Despite efforts to manage the public backlash, the Uber sexism scandal re-ignited the #DeleteUber campaign that began earlier in the year which saw the loss of some 200,000 customers—its first major public scandal. Having done untold millions in brand damage, Uber’s second major scandal is poised to go down in history as a case study in “what not to do” for many years to come; the infamous "Exhibit A." Assuming just 50% of the allegations turn out to be true, Dr. John Sullivan has nominated Uber's HR as “The worst HR department on the planet.”

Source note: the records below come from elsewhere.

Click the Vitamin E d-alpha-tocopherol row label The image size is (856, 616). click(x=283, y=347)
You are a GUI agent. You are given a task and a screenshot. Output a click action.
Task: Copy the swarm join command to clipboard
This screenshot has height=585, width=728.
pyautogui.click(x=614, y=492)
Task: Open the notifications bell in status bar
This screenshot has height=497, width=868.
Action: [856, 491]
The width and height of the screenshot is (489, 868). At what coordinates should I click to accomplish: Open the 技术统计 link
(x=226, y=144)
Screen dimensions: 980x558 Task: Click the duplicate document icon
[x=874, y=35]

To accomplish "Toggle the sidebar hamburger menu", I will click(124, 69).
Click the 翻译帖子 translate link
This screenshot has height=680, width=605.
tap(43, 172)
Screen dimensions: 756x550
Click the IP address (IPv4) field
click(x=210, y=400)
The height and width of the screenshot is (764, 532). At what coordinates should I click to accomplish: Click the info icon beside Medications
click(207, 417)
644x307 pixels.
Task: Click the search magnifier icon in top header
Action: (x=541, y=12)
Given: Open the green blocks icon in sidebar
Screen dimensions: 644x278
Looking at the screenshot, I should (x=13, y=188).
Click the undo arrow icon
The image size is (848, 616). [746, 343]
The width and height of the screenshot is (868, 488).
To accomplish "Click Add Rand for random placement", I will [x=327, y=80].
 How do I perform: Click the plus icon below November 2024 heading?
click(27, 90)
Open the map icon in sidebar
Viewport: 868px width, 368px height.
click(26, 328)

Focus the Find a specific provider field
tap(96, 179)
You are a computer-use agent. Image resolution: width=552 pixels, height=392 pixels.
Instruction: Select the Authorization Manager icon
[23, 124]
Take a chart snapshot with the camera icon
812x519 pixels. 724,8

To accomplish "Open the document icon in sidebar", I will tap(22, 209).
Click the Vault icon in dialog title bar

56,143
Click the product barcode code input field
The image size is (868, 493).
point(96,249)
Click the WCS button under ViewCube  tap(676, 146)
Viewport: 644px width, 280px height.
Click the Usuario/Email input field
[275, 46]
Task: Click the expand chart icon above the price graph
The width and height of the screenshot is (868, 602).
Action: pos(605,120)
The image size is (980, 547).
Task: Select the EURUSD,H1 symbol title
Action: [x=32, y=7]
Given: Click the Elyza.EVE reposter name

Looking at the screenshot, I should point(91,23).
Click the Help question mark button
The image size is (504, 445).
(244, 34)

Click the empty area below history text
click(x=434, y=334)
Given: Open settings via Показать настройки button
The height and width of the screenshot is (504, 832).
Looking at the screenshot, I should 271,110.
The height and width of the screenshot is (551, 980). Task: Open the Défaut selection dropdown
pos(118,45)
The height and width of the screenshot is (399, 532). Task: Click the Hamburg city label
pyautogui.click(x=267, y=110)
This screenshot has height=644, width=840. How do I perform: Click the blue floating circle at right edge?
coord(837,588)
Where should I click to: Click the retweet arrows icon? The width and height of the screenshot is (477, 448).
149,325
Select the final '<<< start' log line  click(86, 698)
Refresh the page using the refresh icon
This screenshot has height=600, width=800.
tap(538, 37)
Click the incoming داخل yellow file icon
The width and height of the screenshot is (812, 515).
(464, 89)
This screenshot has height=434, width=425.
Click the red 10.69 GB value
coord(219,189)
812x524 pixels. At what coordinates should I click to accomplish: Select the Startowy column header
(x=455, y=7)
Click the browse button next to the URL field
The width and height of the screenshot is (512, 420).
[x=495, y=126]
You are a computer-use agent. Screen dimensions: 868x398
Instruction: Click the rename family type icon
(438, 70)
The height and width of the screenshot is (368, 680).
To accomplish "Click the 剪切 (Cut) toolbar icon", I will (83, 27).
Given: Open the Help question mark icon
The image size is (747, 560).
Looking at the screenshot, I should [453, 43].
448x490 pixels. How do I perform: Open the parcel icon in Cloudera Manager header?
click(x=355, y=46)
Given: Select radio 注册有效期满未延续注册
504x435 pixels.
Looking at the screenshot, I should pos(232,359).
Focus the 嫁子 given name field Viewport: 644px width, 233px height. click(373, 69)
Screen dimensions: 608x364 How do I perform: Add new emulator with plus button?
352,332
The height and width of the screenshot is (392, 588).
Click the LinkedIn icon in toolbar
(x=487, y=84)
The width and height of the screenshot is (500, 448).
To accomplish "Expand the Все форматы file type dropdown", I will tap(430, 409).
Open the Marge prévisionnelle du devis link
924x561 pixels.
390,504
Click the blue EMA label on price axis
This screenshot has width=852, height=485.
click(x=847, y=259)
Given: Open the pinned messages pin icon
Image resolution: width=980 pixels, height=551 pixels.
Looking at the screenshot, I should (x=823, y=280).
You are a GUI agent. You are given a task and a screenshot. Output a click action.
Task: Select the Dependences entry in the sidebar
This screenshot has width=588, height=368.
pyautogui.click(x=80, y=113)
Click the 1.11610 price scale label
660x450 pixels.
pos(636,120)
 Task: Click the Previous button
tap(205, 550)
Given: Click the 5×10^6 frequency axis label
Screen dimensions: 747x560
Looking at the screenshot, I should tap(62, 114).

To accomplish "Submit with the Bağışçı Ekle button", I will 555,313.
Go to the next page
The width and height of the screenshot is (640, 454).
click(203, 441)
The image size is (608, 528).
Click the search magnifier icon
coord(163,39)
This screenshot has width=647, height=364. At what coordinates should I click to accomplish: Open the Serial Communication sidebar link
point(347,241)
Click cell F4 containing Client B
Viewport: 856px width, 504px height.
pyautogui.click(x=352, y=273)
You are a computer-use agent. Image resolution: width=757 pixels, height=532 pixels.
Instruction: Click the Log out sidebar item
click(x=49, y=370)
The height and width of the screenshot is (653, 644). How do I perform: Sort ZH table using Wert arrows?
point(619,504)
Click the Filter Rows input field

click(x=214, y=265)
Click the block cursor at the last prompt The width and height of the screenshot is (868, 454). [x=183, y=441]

The tech industry has a well-known, long-running problem with sexism, of which Silicon Valley is the focal point. A survey reported by The Guardian found that 60% of women working in Silicon Valley experience unwanted sexual advances, mostly from those in higher positions. Though hardly the first scandal to make headlines, a tech columnist writing in the New York Times says the "Uber scandal feels different. It feels like a watershed."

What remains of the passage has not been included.